New wellness centre planned for Swansea
Richard Youle, local democracy reporter
The seven-storey building would house a range of services, including two GP practices, dentistry, podiatry, sexual health and mental health. It would also feature a pharmacy, a district nursing hub, and offer homeless and asylum seeker support services.
Under the plans, which are being brought forward by Swansea Bay University Health Board and Coastal Housing, the current Elysium studios building in Orchard Street would be demolished to make way for it.
Sian Harrop-Griffiths, the health board’s director of strategy, said: “The Swansea Wellness Centre has been designed not only to provide a fantastic environment for users and staff, but to support wellbeing and ill-health prevention in the widest sense.
“It will pull together a range of health and wellbeing services under one roof, making it easier for people to access the care and support they need in a joined-up way.”
The new building would also improve the look and feel of Kings Street – the narrow lane between the Elysium studios and The Kings Arms Tavern pub.
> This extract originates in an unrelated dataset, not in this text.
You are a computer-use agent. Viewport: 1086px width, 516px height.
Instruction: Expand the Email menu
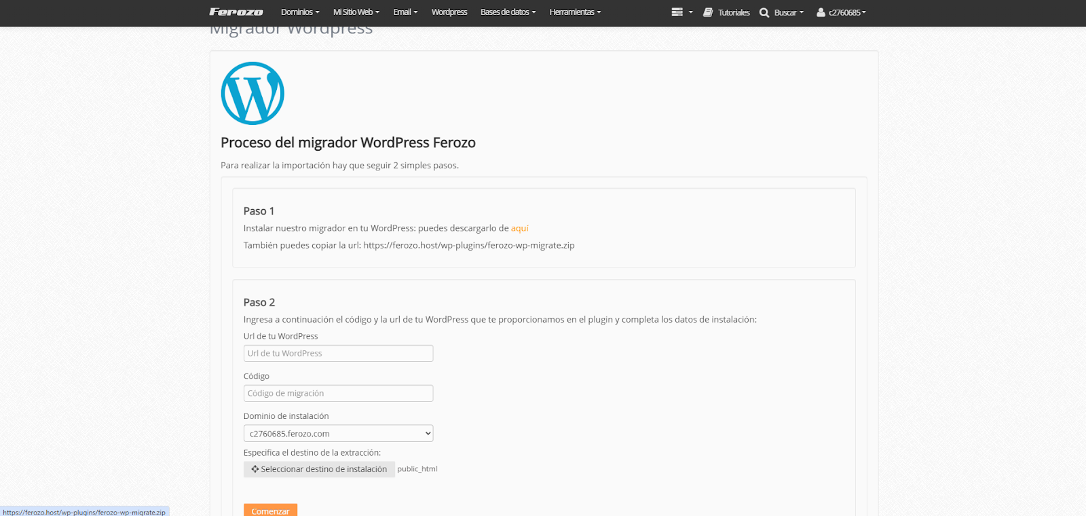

The area outside the entrance would be well lit and have CCTV coverage.
A pre-application consultation on the proposal ends on November 11, after which a planning application will be submitted to Swansea Council.
A design and access statement submitted in support of the proposal said there were high deprivation rates in the city centre and that the vision for the wellness centre was to be a focus for healthy living. If it gets the go-ahead in due course, the services within it would replace those currently provided in Orchard Street’s Central Clinic.
The fabric of Orchard Street and adjacent High Street has been upgraded in recent years. New student accommodation, office space and commercial units have sprung up, and a pre-application enquiry for a new block of flats on land close to the proposed wellness centre was lodged with the council in March.
Coastal Housing has been behind some of these upgrades, and said it had invested £30 million in the area.
Its chief executive, Debbie Green, said: “We’re delighted to be working with Swansea Bay University Health Board to bring this flagship healthcare development right into the heart of Swansea city centre.
“It demonstrates a more holistic approach to wellbeing and we’re confident will have huge benefits for the local community.”
A spokesman for Elyisum Gallery and Studios said it had use of the current building, which has 67 studio spaces, until 2024 and that it would look to relocate after that. The gallery side of the venture operates from a building on High Street and would not be affected by the wellness centre proposal.